*** Listed entries Section Begins ***

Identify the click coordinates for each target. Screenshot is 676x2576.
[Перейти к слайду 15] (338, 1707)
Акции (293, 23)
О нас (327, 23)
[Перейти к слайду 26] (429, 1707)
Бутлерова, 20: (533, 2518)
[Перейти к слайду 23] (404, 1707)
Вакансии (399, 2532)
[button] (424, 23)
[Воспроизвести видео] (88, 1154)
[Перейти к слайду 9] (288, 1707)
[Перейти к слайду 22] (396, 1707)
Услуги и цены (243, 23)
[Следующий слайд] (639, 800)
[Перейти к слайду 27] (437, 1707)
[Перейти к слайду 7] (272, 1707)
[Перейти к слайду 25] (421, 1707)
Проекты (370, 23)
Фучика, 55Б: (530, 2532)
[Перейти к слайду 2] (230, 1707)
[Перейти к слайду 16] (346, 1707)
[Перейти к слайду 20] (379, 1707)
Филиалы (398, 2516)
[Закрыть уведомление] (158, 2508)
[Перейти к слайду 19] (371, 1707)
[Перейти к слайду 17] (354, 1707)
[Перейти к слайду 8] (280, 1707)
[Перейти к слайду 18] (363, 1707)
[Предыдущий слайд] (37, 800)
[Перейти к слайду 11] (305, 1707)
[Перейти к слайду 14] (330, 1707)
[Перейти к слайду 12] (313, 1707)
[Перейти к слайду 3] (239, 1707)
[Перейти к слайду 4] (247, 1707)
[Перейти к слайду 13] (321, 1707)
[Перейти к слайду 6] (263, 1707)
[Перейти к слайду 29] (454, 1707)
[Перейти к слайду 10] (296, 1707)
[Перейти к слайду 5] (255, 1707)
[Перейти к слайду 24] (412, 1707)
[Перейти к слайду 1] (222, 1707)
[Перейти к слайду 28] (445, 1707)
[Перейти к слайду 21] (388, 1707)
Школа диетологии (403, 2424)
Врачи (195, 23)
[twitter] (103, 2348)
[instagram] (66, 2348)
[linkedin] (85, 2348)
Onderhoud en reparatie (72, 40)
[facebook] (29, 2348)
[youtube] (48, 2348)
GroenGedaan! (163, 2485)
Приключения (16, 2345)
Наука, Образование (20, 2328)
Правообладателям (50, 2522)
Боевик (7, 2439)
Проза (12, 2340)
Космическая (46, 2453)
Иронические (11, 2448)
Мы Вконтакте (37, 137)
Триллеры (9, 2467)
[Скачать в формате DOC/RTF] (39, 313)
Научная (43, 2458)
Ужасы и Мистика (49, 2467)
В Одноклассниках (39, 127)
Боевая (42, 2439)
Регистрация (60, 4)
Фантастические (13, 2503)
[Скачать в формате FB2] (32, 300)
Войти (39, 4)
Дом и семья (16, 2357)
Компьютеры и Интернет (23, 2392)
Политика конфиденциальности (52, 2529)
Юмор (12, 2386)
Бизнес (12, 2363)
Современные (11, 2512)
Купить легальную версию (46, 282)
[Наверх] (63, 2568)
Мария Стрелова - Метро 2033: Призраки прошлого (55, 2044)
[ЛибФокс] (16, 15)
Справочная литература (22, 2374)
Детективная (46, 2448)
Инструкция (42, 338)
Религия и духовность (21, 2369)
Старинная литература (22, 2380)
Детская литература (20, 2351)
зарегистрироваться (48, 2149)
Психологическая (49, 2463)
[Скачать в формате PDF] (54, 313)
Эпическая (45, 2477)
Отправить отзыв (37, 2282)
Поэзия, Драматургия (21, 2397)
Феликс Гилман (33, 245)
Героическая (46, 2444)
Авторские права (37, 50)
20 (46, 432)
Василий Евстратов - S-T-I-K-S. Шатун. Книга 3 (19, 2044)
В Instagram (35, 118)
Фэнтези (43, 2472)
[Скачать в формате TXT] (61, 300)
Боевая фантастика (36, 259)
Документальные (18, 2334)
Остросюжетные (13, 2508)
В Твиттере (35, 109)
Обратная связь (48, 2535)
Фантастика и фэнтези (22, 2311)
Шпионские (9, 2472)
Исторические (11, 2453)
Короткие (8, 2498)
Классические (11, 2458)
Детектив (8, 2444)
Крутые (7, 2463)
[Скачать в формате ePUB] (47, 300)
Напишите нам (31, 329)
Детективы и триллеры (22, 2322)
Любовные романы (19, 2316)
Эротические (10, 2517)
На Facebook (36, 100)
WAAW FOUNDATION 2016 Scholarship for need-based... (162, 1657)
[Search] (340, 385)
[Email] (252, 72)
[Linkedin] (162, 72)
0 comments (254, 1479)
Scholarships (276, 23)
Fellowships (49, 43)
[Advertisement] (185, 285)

*** Listed entries Section Ends ***

Problem to work on: If a line in the data contains the string "литература", copy it.

Output of the exercise:
Справочная литература (22, 2374)
Старинная литература (22, 2380)
Детская литература (20, 2351)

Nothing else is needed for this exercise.